DDoS would look similar but the difference is that the attack will be coming from different source IPs.

10:00:01.000000 IP 192.0.2.10 > 198.51.100.20: TCP [SYN] Seq=12345, Win=1024, Length=0
10:00:02.000000 IP 192.0.2.11 > 198.51.100.20: TCP [SYN] Seq=23456, Win=1024, Length=0
10:00:03.000000 IP 192.0.2.12 > 198.51.100.20: TCP [SYN] Seq=34567, Win=1024, Length=0
10:00:04.000000 IP 192.0.2.13 > 198.51.100.20: TCP [SYN] Seq=45678, Win=1024, Length=0
10:00:05.000000 IP 192.0.2.14 > 198.51.100.20: TCP [SYN] Seq=56789, Win=1024, Length=0
10:00:06.000000 IP 192.0.2.15 > 198.51.100.20: TCP [SYN] Seq=67890, Win=1024, Length=0
10:00:07.000000 IP 192.0.2.16 > 198.51.100.20: TCP [SYN] Seq=78901, Win=1024, Length=0
10:00:08.000000 IP 192.0.2.17 > 198.51.100.20: TCP [SYN] Seq=89012, Win=1024, Length=0

Flow Analysis

Flow analysis relies on a flow collector, which records metadata and statistics rather than recording each frame that passes through the network.

• By collecting just the metadata, we can save a lot of storage space.
• Minimizes processing costs as well.
• Generates visualizations to map network cconnections, traffic types, etc.
• Downside: it does not provide actual content.

NetFlow, Zeek, and MRTG

NetFlow is a Cisco-developed means of reporting network flow information to a structured database.

• Became a standard under the name IP Flow Information Export (IPFIX)
• Define traffic flow based on different packets that share same characteristics.
• Example, traffic flow based on same source and destination IP.

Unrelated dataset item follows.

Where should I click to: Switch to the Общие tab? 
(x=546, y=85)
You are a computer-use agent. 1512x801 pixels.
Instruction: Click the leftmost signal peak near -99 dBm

Information that we can find in a NetFlow:

• Network Protocol
• IP Version/Type
• Source/Destination IP
• Source/Destination Port
• IP Service Type

Zeek is a hybrid tool that passively monitors a network like a sniffer, but only logs full packet capture data of potential interest.

• Samples the data just like NetFlow and uses a flow collector.
• Logs the full packet capture whenever it finds something interesting.
• Uses filters or signatures for collectin g full packet capture.
• Performs normalization of data and stores it as tab-delimited or JSON-formatted.
• Normalized files can be imported to other tools for visualization and analysis.

Multi Router Traffic Grapher (MRTG) creates graphs showing traffic flows through the network interfaces of routers and switches by polling the appliances using SNMP.

• We can see patterns emerging based on the traffic being sent or received.
• Spikes or drops in traffic can be seen in the graphs.